▸ **Given passage**
——

Seeing the Effects of Acid Rain Mark as Favorite (17 Favorites)

LAB in Chemical Change, Concentration, Acid Base Reactions, Molarity, Chemical Change, Indicators, Acid Rain, pH, Equivalence Point, Unlocked Resources. Last updated October 14, 2019.


Summary

In this lesson, students will prepare an environment and make acid rain to see how the acid rain effects the items in the environment.

Grade Level

High school

Objectives

By the end of this lesson, students should be able to

  • Understand how acid rain effects different components of the environment.

Chemistry Topics

This lesson supports students’ understanding of

  • Acid base reactions
  • Acid rain
  • pH
  • Chemical changes

Time

Teacher Preparation: 30 minutes

Lesson: one class period

Materials

  • Petri dish
  • Weighing tray
  • Apple
  • Strip of Mg
  • Calcium carbonate
  • Bromothymol blue (BTB)

——

▸ **Dataset excerpts**

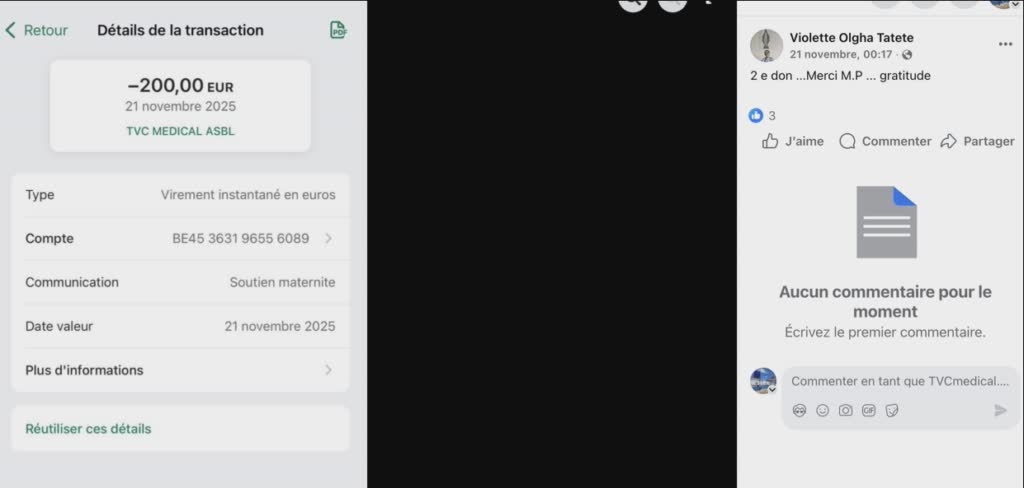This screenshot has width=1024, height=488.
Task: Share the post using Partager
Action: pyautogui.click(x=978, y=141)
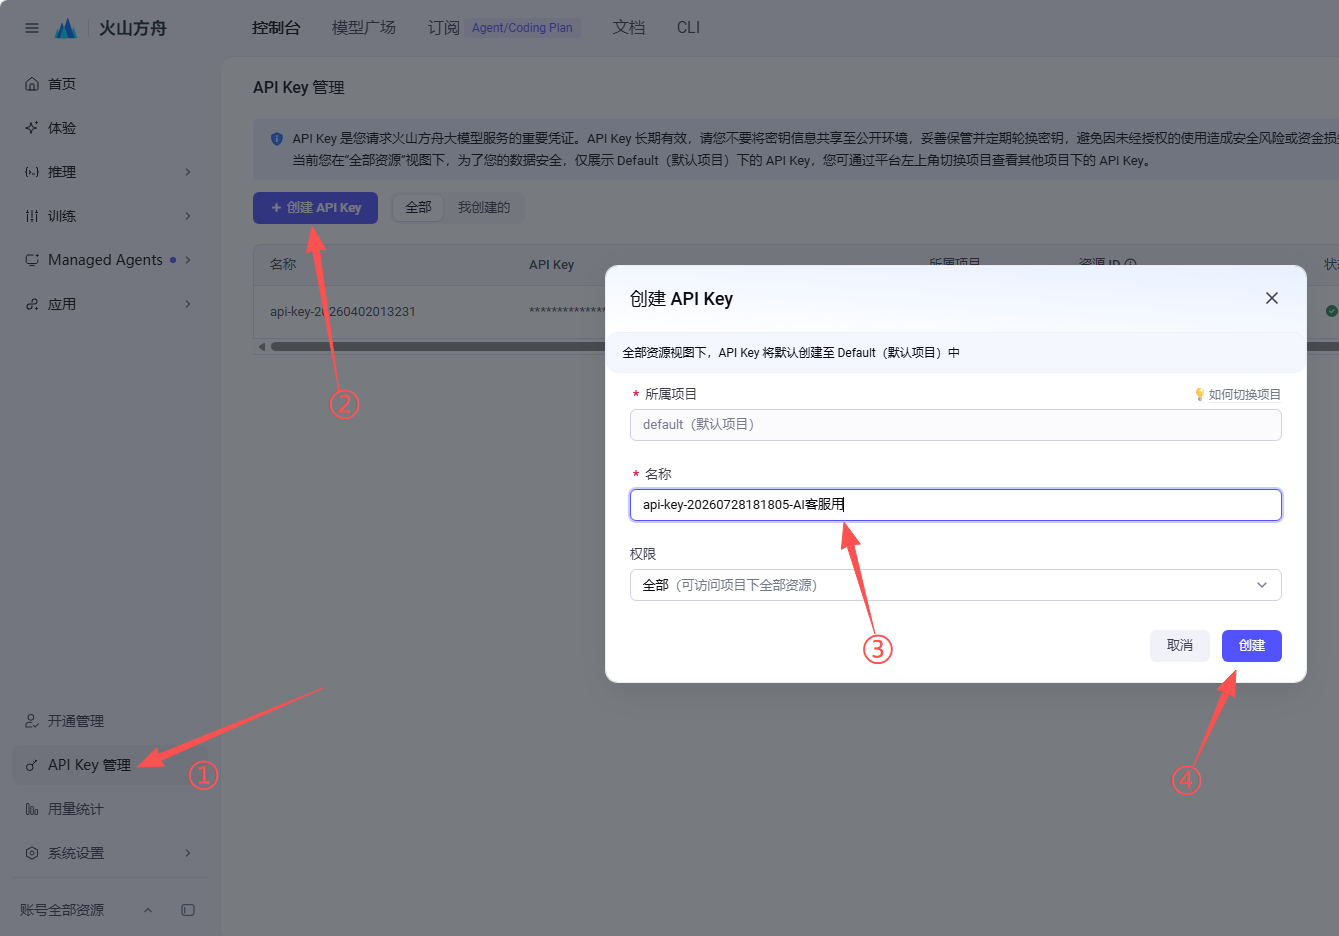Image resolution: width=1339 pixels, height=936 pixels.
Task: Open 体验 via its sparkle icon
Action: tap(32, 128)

——

▸ **To be done**
A) How much teacher preparation time does the acid rain lesson call for?
B) Copy both records above word for word, line by line, leaving out the pictures.

▸ **Results**
A) 30 minutes

B)
This screenshot has width=1024, height=488.
Task: Share the post using Partager
Action: pyautogui.click(x=978, y=141)
Image resolution: width=1339 pixels, height=936 pixels.
Task: Open 体验 via its sparkle icon
Action: tap(32, 128)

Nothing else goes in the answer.